Les enseignants contractuels redescendent dans la rue et accusent Amzazi de « rigidité »

Les enseignants marocains dits « contractuels » ont repris leur mouvement de protestation, avec des manifestations prévues mardi et mercredi à Rabat, alors qu’une réunion avec le ministère de l’Education censée aboutir à des solutions a été annulée.

Ce devait être la deuxième rencontre entre les « contractuels » et le ministère depuis le début de leur mouvement de grève en mars, qui fut accompagné d’importantes manifestations dans plusieurs villes du royaume.

Le mouvement concerne 55.000 enseignants recrutés dès 2016 sur la base de contrats à durée déterminée puis intégrés au sein des Académies régionales. Ils réclament le statut de fonctionnaire au ministère, gage de sécurité de l’emploi, selon eux.

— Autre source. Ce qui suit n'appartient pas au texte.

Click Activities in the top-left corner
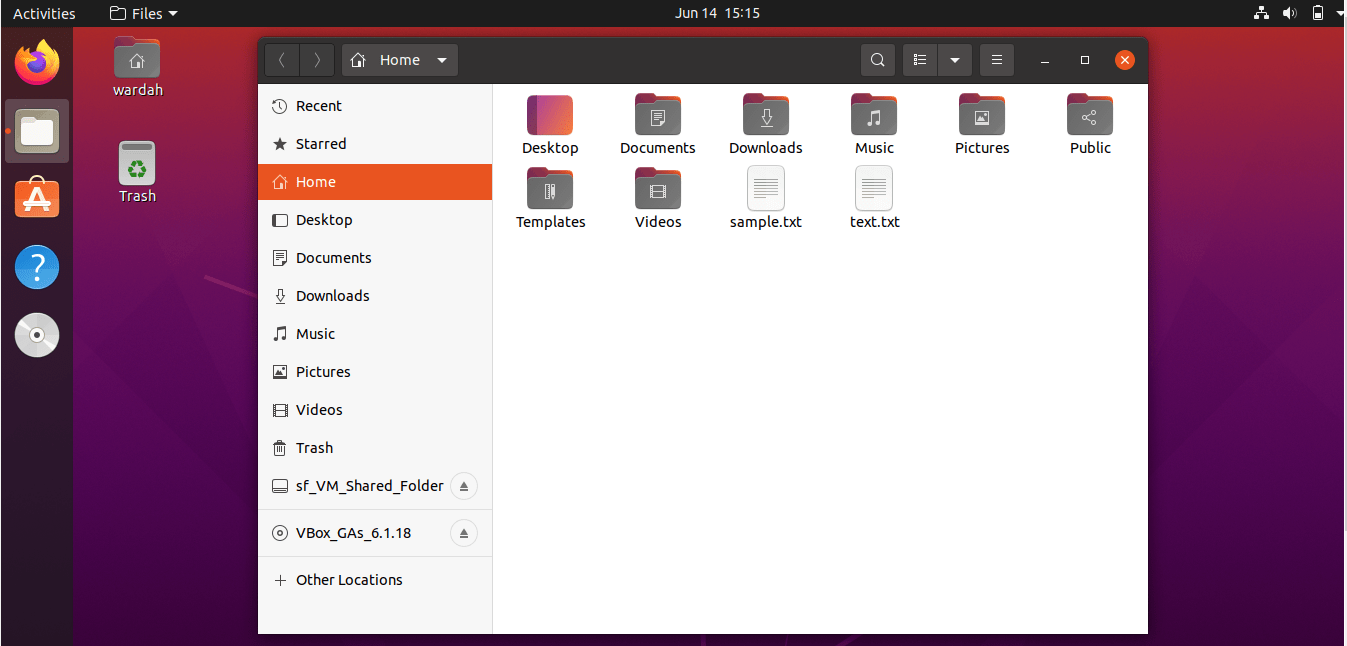The width and height of the screenshot is (1347, 646). [44, 13]
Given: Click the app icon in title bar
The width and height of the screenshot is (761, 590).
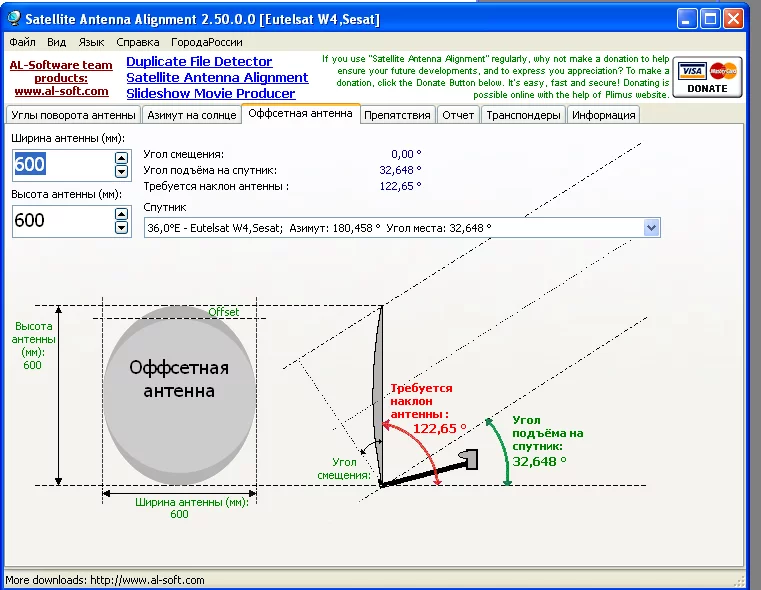Looking at the screenshot, I should click(x=13, y=18).
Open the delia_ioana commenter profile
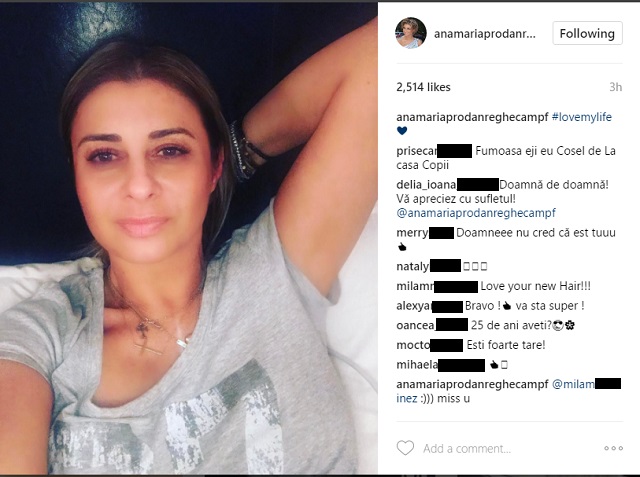The height and width of the screenshot is (477, 640). 447,185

La réunion prévue mardi a été annulée par le ministère, qui a accusé dans un communiqué les enseignants grévistes de ne pas « honorer leurs engagements ».

Mi-avril, après une première rencontre entre les deux parties, des représentants des enseignants grévistes avaient annoncé la suspension de la grève.

Mais « certains » des enseignants n' »ont pas respecté les engagements pris par leurs représentants », a accusé le ministère, en précisant qu’il ne poursuivrait pas le dialogue tant que les enseignants grévistes n’auront pas repris le travail.

Les enseignants, eux, ont décidé de réinvestir la rue avec des manifestations prévues mardi soir et mercredi à Rabat. Ils accusent le ministre de l’Education, Saïd Amzazi, de ne pas vouloir lâcher du lest sur leur principale revendication, à savoir l’obtention du statut de fonctionnaire au sein du ministère.

Quelque 300.000 élèves ont pâti des absences des enseignants, a récemment affirmé le ministre de l’Education.